Aim of the task => Retype the records word for word. Skip every image.

Record extracts =>
***

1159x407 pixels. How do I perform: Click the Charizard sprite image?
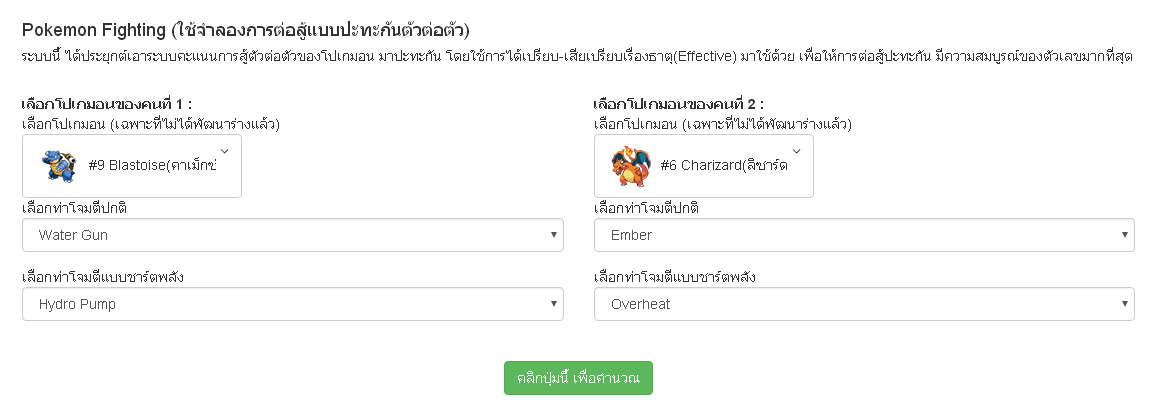(631, 165)
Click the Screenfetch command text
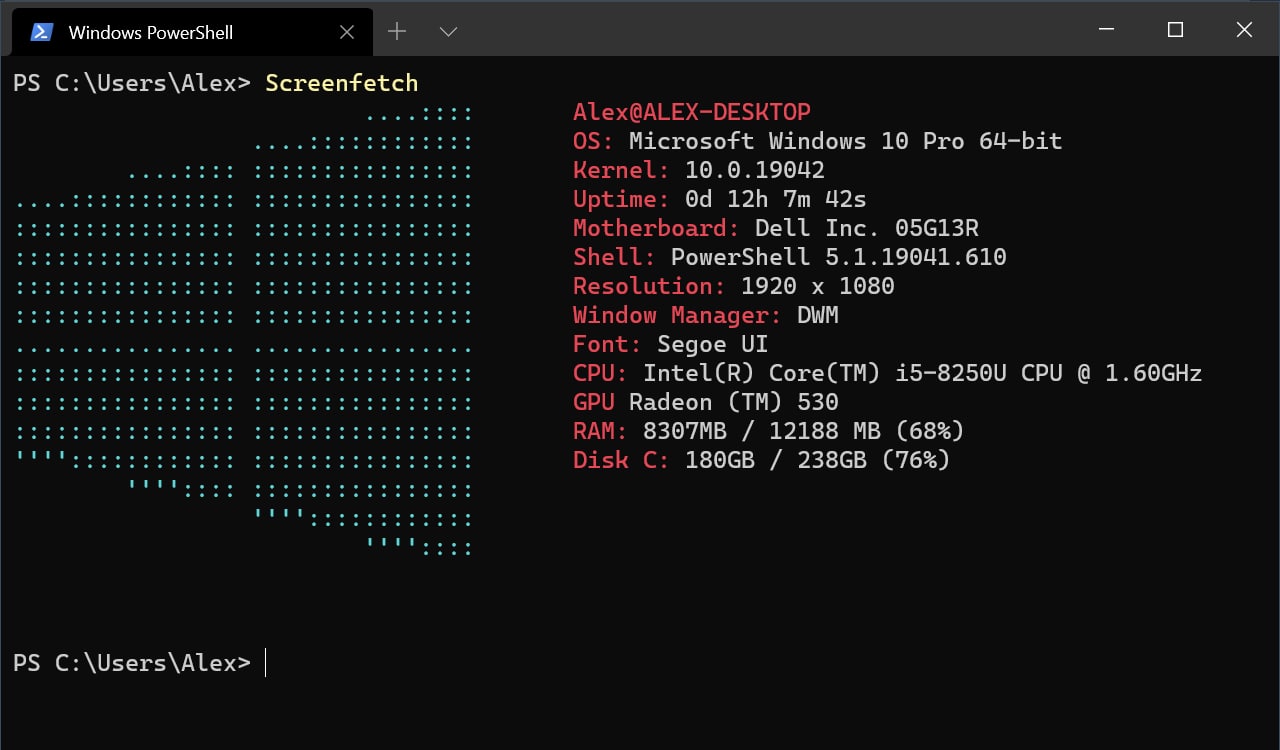Screen dimensions: 1280x750 [x=342, y=83]
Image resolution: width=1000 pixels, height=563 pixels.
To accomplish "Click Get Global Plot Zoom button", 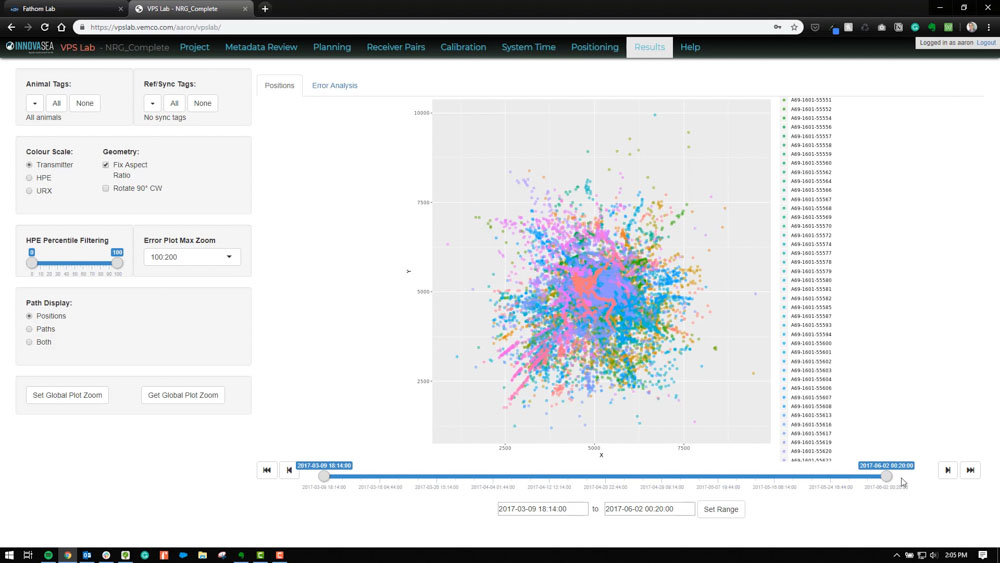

***

Expected answer =>
1159x407 pixels. How do I perform: Click the Charizard sprite image?
(631, 165)
Click the Screenfetch command text
Screen dimensions: 1280x750 [x=342, y=83]
Image resolution: width=1000 pixels, height=563 pixels.
To accomplish "Click Get Global Plot Zoom button", 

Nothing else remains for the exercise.